== VORLIEGENDE ZEILEN

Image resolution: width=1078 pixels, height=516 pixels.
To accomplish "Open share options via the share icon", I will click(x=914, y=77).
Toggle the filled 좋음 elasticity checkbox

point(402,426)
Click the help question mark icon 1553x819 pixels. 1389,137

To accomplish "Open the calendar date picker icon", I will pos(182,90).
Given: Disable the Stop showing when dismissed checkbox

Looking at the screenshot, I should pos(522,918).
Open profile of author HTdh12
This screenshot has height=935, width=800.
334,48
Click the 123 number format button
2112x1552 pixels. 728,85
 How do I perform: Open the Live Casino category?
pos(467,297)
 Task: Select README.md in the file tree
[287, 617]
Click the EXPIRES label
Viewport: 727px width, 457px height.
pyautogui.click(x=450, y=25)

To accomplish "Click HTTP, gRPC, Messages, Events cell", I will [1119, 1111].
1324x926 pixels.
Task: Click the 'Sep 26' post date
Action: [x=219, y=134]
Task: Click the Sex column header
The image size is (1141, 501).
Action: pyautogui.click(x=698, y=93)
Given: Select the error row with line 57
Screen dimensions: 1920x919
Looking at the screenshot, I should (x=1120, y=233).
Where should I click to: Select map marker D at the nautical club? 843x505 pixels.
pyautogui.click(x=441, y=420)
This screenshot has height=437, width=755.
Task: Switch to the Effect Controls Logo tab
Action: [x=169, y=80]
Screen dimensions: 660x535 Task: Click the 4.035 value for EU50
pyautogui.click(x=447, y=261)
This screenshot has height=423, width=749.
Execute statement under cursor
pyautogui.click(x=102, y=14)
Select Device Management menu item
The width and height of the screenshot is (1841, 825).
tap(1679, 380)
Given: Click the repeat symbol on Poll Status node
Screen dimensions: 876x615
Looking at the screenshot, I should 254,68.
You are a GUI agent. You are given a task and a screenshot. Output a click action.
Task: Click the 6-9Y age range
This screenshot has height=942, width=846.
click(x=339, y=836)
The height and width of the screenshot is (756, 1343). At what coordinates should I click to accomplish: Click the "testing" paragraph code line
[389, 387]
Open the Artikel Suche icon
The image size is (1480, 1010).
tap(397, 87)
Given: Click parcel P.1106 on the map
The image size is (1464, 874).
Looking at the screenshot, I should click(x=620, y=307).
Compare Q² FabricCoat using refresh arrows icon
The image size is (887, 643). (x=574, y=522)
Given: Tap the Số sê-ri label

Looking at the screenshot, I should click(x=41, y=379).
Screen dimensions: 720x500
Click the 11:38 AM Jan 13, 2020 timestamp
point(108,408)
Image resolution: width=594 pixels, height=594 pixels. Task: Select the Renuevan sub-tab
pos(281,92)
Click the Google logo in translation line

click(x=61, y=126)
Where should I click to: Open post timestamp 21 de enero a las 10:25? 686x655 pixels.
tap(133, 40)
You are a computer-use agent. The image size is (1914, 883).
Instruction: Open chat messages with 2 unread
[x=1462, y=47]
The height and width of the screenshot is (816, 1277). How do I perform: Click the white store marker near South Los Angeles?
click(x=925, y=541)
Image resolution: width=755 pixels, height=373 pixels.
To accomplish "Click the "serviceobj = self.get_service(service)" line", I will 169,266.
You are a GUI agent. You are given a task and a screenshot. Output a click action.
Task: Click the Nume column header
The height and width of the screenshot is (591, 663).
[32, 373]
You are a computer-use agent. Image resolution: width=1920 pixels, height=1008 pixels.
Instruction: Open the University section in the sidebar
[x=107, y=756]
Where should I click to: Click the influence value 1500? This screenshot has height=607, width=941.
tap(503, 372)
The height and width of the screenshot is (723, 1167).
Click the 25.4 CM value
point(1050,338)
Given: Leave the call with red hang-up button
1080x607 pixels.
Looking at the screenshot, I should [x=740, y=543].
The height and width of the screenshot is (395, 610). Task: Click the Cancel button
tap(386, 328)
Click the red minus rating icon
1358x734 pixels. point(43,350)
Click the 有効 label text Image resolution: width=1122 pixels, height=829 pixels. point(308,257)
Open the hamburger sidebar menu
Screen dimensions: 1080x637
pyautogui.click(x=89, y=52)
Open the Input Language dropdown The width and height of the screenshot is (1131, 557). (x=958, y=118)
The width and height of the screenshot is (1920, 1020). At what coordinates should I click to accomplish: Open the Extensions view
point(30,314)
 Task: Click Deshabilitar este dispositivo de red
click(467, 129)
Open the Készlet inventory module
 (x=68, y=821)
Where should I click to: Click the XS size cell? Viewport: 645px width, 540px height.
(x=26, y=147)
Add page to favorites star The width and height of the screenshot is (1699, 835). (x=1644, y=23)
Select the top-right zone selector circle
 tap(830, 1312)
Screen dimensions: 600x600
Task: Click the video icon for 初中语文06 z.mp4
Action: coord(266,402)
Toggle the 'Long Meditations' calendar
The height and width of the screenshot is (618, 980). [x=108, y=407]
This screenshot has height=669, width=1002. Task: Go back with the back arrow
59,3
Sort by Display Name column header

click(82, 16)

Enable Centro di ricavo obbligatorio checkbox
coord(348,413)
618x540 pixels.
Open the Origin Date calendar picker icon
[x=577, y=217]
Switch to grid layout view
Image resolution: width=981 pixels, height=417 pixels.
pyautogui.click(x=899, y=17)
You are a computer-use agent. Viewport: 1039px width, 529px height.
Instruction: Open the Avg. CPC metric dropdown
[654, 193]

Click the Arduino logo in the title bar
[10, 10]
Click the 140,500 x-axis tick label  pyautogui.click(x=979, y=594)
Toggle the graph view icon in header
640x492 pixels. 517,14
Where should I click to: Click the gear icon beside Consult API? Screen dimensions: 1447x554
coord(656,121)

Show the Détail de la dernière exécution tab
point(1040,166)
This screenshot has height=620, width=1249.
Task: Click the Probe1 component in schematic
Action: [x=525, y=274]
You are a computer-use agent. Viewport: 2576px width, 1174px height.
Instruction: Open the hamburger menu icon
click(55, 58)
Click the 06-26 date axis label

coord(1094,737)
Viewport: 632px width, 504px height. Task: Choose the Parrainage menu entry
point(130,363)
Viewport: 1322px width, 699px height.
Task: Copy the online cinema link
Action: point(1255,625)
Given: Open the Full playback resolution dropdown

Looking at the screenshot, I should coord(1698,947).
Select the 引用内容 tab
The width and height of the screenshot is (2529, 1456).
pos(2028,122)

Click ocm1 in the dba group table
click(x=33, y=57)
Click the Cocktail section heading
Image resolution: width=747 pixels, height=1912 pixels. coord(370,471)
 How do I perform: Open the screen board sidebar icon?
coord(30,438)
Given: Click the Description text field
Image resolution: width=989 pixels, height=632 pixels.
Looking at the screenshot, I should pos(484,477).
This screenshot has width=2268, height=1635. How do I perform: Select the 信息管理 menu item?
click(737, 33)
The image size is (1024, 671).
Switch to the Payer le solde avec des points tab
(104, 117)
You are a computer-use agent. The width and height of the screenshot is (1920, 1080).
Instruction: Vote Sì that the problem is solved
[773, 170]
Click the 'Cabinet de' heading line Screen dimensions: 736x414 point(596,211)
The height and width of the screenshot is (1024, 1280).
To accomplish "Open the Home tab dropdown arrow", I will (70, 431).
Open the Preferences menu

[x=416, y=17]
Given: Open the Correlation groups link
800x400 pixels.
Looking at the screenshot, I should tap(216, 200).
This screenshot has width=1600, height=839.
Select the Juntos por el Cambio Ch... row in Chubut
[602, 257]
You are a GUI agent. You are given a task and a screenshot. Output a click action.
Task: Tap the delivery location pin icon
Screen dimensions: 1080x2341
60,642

====

§ SCHRIFTLICHE ANWEISUNG
Gib sämtliche Zeilen oben Zeichen für Zeichen unverändert aus.

§ ENDERGEBNIS
Image resolution: width=1078 pixels, height=516 pixels.
To accomplish "Open share options via the share icon", I will click(x=914, y=77).
Toggle the filled 좋음 elasticity checkbox

point(402,426)
Click the help question mark icon 1553x819 pixels. 1389,137

To accomplish "Open the calendar date picker icon", I will pos(182,90).
Given: Disable the Stop showing when dismissed checkbox

Looking at the screenshot, I should pos(522,918).
Open profile of author HTdh12
This screenshot has height=935, width=800.
334,48
Click the 123 number format button
2112x1552 pixels. 728,85
 How do I perform: Open the Live Casino category?
pos(467,297)
 Task: Select README.md in the file tree
[287, 617]
Click the EXPIRES label
Viewport: 727px width, 457px height.
pyautogui.click(x=450, y=25)

To accomplish "Click HTTP, gRPC, Messages, Events cell", I will [1119, 1111].
1324x926 pixels.
Task: Click the 'Sep 26' post date
Action: [x=219, y=134]
Task: Click the Sex column header
The image size is (1141, 501).
Action: pyautogui.click(x=698, y=93)
Given: Select the error row with line 57
Screen dimensions: 1920x919
Looking at the screenshot, I should (x=1120, y=233).
Where should I click to: Select map marker D at the nautical club? 843x505 pixels.
pyautogui.click(x=441, y=420)
This screenshot has height=437, width=755.
Task: Switch to the Effect Controls Logo tab
Action: [x=169, y=80]
Screen dimensions: 660x535 Task: Click the 4.035 value for EU50
pyautogui.click(x=447, y=261)
This screenshot has height=423, width=749.
Execute statement under cursor
pyautogui.click(x=102, y=14)
Select Device Management menu item
The width and height of the screenshot is (1841, 825).
tap(1679, 380)
Given: Click the repeat symbol on Poll Status node
Screen dimensions: 876x615
Looking at the screenshot, I should 254,68.
You are a GUI agent. You are given a task and a screenshot. Output a click action.
Task: Click the 6-9Y age range
This screenshot has height=942, width=846.
click(x=339, y=836)
The height and width of the screenshot is (756, 1343). At what coordinates should I click to accomplish: Click the "testing" paragraph code line
[389, 387]
Open the Artikel Suche icon
The image size is (1480, 1010).
tap(397, 87)
Given: Click parcel P.1106 on the map
The image size is (1464, 874).
Looking at the screenshot, I should click(x=620, y=307).
Compare Q² FabricCoat using refresh arrows icon
The image size is (887, 643). (x=574, y=522)
Given: Tap the Số sê-ri label

Looking at the screenshot, I should click(x=41, y=379).
Screen dimensions: 720x500
Click the 11:38 AM Jan 13, 2020 timestamp
point(108,408)
Image resolution: width=594 pixels, height=594 pixels. Task: Select the Renuevan sub-tab
pos(281,92)
Click the Google logo in translation line

click(x=61, y=126)
Where should I click to: Open post timestamp 21 de enero a las 10:25? 686x655 pixels.
tap(133, 40)
You are a computer-use agent. The image size is (1914, 883).
Instruction: Open chat messages with 2 unread
[x=1462, y=47]
The height and width of the screenshot is (816, 1277). How do I perform: Click the white store marker near South Los Angeles?
click(x=925, y=541)
Image resolution: width=755 pixels, height=373 pixels.
To accomplish "Click the "serviceobj = self.get_service(service)" line", I will 169,266.
You are a GUI agent. You are given a task and a screenshot. Output a click action.
Task: Click the Nume column header
The height and width of the screenshot is (591, 663).
[32, 373]
You are a computer-use agent. Image resolution: width=1920 pixels, height=1008 pixels.
Instruction: Open the University section in the sidebar
[x=107, y=756]
Where should I click to: Click the influence value 1500? This screenshot has height=607, width=941.
tap(503, 372)
The height and width of the screenshot is (723, 1167).
Click the 25.4 CM value
point(1050,338)
Given: Leave the call with red hang-up button
1080x607 pixels.
Looking at the screenshot, I should [x=740, y=543].
The height and width of the screenshot is (395, 610). Task: Click the Cancel button
tap(386, 328)
Click the red minus rating icon
1358x734 pixels. point(43,350)
Click the 有効 label text Image resolution: width=1122 pixels, height=829 pixels. point(308,257)
Open the hamburger sidebar menu
Screen dimensions: 1080x637
pyautogui.click(x=89, y=52)
Open the Input Language dropdown The width and height of the screenshot is (1131, 557). (x=958, y=118)
The width and height of the screenshot is (1920, 1020). At what coordinates should I click to accomplish: Open the Extensions view
point(30,314)
 Task: Click Deshabilitar este dispositivo de red
click(467, 129)
Open the Készlet inventory module
 (x=68, y=821)
Where should I click to: Click the XS size cell? Viewport: 645px width, 540px height.
(x=26, y=147)
Add page to favorites star The width and height of the screenshot is (1699, 835). (x=1644, y=23)
Select the top-right zone selector circle
 tap(830, 1312)
Screen dimensions: 600x600
Task: Click the video icon for 初中语文06 z.mp4
Action: coord(266,402)
Toggle the 'Long Meditations' calendar
The height and width of the screenshot is (618, 980). [x=108, y=407]
This screenshot has height=669, width=1002. Task: Go back with the back arrow
59,3
Sort by Display Name column header

click(82, 16)

Enable Centro di ricavo obbligatorio checkbox
coord(348,413)
618x540 pixels.
Open the Origin Date calendar picker icon
[x=577, y=217]
Switch to grid layout view
Image resolution: width=981 pixels, height=417 pixels.
pyautogui.click(x=899, y=17)
You are a computer-use agent. Viewport: 1039px width, 529px height.
Instruction: Open the Avg. CPC metric dropdown
[654, 193]

Click the Arduino logo in the title bar
[10, 10]
Click the 140,500 x-axis tick label  pyautogui.click(x=979, y=594)
Toggle the graph view icon in header
640x492 pixels. 517,14
Where should I click to: Click the gear icon beside Consult API? Screen dimensions: 1447x554
coord(656,121)

Show the Détail de la dernière exécution tab
point(1040,166)
This screenshot has height=620, width=1249.
Task: Click the Probe1 component in schematic
Action: [x=525, y=274]
You are a computer-use agent. Viewport: 2576px width, 1174px height.
Instruction: Open the hamburger menu icon
click(55, 58)
Click the 06-26 date axis label

coord(1094,737)
Viewport: 632px width, 504px height. Task: Choose the Parrainage menu entry
point(130,363)
Viewport: 1322px width, 699px height.
Task: Copy the online cinema link
Action: point(1255,625)
Given: Open the Full playback resolution dropdown

Looking at the screenshot, I should coord(1698,947).
Select the 引用内容 tab
The width and height of the screenshot is (2529, 1456).
pos(2028,122)

Click ocm1 in the dba group table
click(x=33, y=57)
Click the Cocktail section heading
Image resolution: width=747 pixels, height=1912 pixels. coord(370,471)
 How do I perform: Open the screen board sidebar icon?
coord(30,438)
Given: Click the Description text field
Image resolution: width=989 pixels, height=632 pixels.
Looking at the screenshot, I should pos(484,477).
This screenshot has width=2268, height=1635. How do I perform: Select the 信息管理 menu item?
click(737, 33)
The image size is (1024, 671).
Switch to the Payer le solde avec des points tab
(104, 117)
You are a computer-use agent. The width and height of the screenshot is (1920, 1080).
Instruction: Vote Sì that the problem is solved
[773, 170]
Click the 'Cabinet de' heading line Screen dimensions: 736x414 point(596,211)
The height and width of the screenshot is (1024, 1280).
To accomplish "Open the Home tab dropdown arrow", I will (70, 431).
Open the Preferences menu

[x=416, y=17]
Given: Open the Correlation groups link
800x400 pixels.
Looking at the screenshot, I should tap(216, 200).
This screenshot has width=1600, height=839.
Select the Juntos por el Cambio Ch... row in Chubut
[602, 257]
You are a GUI agent. You are given a task and a screenshot. Output a click action.
Task: Tap the delivery location pin icon
Screen dimensions: 1080x2341
60,642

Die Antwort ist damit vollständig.